Tras ser condenado a cadena perpetua se decidió proseguir las investigaciones hacia de esos otros presuntos asesinatos, hasta abrirse una nueva acusación formal por hasta 106 asesinatos, de los cuales se han llegado a dar por probados un centenar.

Las investigaciones policiales y de la Fiscalía llegaron a relacionar al enfermero con la muerte de casi 70 pacientes de la clínica de Delmeshorst, donde trabajaba, que presumiblemente recibieron sobredosis de medicamentos como Ajmalin, Sotalol y Lidocain.
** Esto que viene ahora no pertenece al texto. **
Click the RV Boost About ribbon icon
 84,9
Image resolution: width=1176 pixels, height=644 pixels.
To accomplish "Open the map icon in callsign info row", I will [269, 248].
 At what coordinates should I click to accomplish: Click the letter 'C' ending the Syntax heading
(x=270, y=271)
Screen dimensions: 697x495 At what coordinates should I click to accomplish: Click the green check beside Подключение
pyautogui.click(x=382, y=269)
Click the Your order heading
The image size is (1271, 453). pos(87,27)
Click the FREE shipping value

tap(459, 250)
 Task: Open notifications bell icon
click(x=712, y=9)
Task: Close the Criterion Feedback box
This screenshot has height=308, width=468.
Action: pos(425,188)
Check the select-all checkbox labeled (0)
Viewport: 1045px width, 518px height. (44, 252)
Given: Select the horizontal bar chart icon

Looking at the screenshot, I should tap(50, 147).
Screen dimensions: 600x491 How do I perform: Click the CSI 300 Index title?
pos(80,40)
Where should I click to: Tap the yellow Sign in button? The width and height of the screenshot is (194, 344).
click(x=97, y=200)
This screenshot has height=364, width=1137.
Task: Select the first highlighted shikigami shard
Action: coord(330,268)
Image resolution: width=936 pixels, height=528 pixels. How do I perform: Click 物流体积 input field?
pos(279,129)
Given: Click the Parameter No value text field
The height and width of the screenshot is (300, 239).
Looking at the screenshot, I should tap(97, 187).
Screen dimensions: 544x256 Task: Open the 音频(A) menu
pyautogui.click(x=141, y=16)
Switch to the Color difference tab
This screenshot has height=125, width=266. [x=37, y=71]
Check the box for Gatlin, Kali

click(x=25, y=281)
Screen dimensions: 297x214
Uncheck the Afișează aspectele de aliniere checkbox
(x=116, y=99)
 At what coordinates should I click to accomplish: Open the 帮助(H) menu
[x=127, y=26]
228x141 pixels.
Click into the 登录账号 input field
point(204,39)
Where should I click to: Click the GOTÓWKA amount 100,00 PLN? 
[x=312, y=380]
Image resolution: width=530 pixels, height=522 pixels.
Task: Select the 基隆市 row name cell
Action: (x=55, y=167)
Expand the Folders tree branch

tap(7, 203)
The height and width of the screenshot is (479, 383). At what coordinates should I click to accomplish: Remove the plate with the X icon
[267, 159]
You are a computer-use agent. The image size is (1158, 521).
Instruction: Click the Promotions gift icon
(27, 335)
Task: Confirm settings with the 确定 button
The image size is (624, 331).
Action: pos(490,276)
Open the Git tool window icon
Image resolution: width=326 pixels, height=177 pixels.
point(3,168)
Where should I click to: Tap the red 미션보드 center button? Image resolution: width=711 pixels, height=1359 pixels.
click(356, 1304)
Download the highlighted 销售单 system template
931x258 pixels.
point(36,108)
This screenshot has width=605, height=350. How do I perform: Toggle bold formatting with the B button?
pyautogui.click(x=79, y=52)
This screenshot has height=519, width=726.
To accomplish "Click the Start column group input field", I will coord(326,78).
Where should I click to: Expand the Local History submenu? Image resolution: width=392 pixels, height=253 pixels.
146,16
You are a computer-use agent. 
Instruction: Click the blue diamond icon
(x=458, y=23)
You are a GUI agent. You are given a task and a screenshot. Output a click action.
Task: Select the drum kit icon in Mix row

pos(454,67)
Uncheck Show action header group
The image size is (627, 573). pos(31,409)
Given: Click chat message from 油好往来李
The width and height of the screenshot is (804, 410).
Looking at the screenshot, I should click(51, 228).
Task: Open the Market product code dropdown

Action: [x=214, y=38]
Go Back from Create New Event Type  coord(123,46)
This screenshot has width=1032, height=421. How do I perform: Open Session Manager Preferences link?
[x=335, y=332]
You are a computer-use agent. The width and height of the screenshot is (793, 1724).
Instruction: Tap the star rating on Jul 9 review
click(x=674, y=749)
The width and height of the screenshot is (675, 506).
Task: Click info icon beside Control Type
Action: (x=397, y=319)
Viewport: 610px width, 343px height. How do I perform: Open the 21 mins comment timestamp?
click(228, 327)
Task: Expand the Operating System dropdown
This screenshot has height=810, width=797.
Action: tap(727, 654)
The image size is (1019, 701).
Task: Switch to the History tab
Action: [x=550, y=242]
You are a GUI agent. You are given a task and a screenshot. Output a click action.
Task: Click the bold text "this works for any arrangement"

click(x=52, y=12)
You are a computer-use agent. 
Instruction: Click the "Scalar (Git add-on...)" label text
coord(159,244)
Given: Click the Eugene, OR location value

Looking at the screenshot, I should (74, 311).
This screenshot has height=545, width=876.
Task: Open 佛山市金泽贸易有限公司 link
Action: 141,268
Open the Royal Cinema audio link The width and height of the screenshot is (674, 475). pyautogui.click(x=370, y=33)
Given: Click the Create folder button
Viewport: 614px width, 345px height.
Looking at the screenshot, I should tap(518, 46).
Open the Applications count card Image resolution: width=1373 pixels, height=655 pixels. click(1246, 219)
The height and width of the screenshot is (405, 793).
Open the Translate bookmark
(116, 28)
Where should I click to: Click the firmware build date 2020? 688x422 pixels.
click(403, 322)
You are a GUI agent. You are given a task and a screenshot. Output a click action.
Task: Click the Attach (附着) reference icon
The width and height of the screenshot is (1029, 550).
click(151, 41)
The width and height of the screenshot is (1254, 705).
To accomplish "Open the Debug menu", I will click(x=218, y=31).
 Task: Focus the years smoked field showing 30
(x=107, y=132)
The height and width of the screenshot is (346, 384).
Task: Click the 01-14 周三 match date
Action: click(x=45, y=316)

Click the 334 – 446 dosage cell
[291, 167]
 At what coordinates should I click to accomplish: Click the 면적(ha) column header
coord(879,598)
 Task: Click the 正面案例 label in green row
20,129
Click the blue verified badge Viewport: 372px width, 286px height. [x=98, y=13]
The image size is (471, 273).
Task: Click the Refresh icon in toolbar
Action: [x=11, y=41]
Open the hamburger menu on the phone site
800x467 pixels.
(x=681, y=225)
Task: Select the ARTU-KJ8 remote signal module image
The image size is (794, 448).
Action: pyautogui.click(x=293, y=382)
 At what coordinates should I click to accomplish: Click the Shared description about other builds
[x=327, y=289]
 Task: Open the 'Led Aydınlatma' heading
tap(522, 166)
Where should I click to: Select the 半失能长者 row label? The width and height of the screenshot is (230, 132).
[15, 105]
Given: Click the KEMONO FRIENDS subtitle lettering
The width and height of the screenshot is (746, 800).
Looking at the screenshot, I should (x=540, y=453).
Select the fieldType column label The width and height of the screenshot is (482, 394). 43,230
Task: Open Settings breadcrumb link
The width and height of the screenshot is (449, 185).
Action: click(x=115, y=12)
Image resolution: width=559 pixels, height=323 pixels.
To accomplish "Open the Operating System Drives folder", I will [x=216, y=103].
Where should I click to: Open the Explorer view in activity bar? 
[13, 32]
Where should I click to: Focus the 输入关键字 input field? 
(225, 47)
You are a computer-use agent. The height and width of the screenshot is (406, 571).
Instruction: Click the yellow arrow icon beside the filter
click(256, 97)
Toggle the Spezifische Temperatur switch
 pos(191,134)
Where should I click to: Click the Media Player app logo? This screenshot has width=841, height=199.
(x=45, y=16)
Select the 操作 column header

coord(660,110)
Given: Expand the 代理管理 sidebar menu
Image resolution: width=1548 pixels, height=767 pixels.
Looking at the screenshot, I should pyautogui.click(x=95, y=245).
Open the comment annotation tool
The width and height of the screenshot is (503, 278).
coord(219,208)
Asimismo se le relacionó con otras muertes de otra treintena de pacientes, de entre 34 y 96 años de edad, en una de clínica de Oldenburg donde había ejercido anteriormente.

Fue preciso realizar las exhumaciones de esos pacientes, algunos de los cuales habían sido enterrados en Turquía, para poder determinar la presencia de esas sustancias y su posible muerte por sobredosis.

En el anterior juicio, Högel explicó que había inyectado a hasta 90 pacientes sobredosis de fármacos que les causaban alteraciones serias de la circulación y el ritmo cardíaco.

El acusado describió asimismo con detalle la tensión que vivía ante lo que podía suceder cuando inyectaba a los pacientes el medicamento, lo bien que se sentía cuando conseguía reanimarlos y lo deprimido que le dejaban las muertes.

Cuando un paciente moría se prometía a sí mismo no provocar más casos mortales, pero sus buenos propósitos «se desvanecían con el tiempo», explicó, tras admitir que actuó por aburrimiento y para demostrar su valía ante sus colegas.